Data breaches triple at UK Financial Institutions

The UK’s Information Commissioner’s Office (ICO) have revealed that there’s been 585 investigations into reported breaches of the Data Protection Act within the financial services sector in the financial year to April 2015. According to the Financial Times (paywall), this is compared to 183 reported breaches for the same period as the previous year.

Our first response might well be to wonder why the number of reported data breaches has tripled in such a short space of time. Some argue that it’s due to the fact that the level of breaches has risen. Others argue that only the reporting levels have increased as there is no mandated requirement for companies to report data breaches to the ICO.

According to the article, the British Bankers’ Association (BBA) asserts that the increase is caused by considerably more effective internal compliance procedures within its member firms. But that doesn’t really explain why banks would feel the need to inform the ICO just because they are better at spotting data breaches after they have occurred. Of course, once the new EU Data Privacy Regulations come into force then there will be a statutory obligation to report breaches. 
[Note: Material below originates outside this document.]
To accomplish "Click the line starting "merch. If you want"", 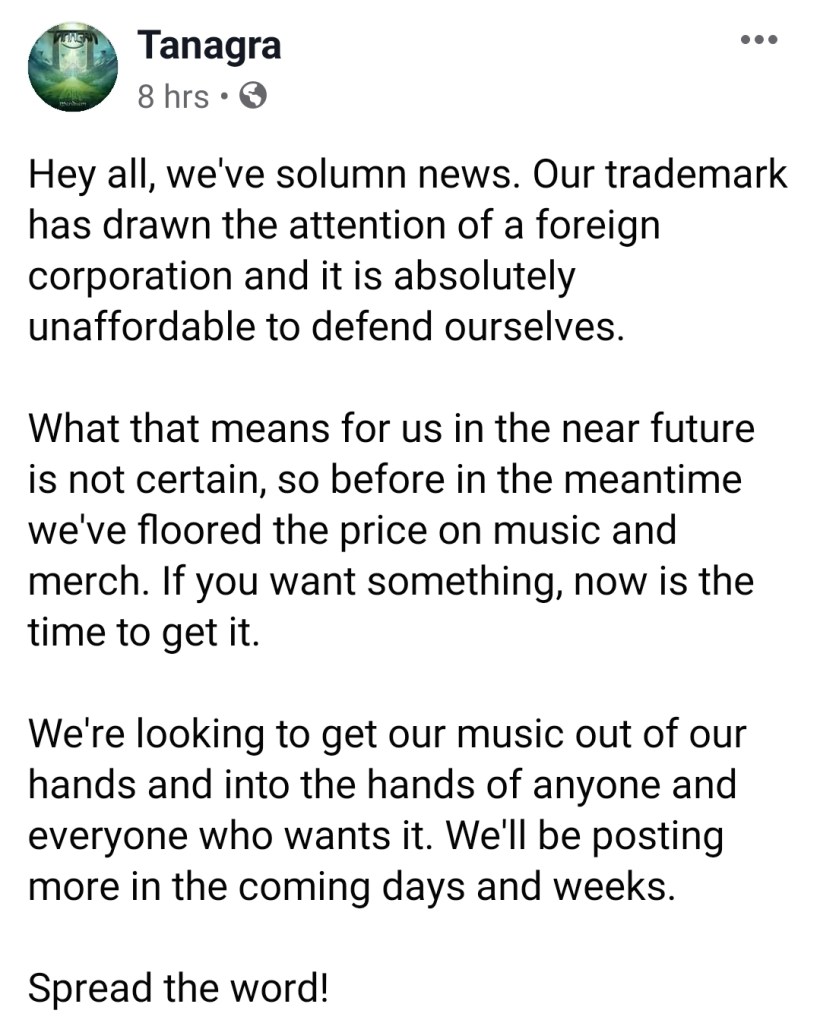I will 390,582.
Another possibility is that banks are considerate organisations who want to ensure that there is transparency in their dealings and that is what drives them to report their mistakes to the ICO. However, that seems a tad unlikely to be true. The truth lies somewhere else: some of the reports of data breaches come from customers and not from the financial institutions. These are effectively complaints about banks failing to care for customer data properly.
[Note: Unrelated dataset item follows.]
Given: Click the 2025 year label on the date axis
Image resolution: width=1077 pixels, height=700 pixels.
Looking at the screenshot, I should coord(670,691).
In a recent survey of consumers conducted by the ICO, concerns have been growing over how companies use their data. Combine this fact with the statistic that the level of concern has fallen over how banks manage their data by the same consumers and we get a strange set of results. Reporting levels have shot through the roof, overall customers are less concerned about bank breaches than before and banks have been getting better at monitoring data breaches.

We are now left with a couple of observations. Firstly, just because banks have more efficient compliance processes for the reporting of data breaches does not mean they are any better at preventing breaches from occurring in the first place.

The most common causes of breaches in the Data Protection Act by financial institutions are inaccurate data being recorded and problems related to requests by customers to access data held about them. Another thing worth bearing in mind is that four banks represent one third of all reports to the ICO about data breaches in the banking community.

Secondly, as human error is the root cause of a significant proportion of complaints then there is a strong argument in favour of increasing staff training so people are made more aware of how easy it is to breach the Data Protection Act by accident.

Finally, before anyone not working for a financial institution kicks back with relief that you are not in the firing line, you should remember that just because the Financial Times hasn’t reported on the state of your industry, surely doesn’t make it perfect. Also, the fact that consumers are less concerned about financial institutions with their data merely opens some space for them to be more concerned about how your company is handling their data instead.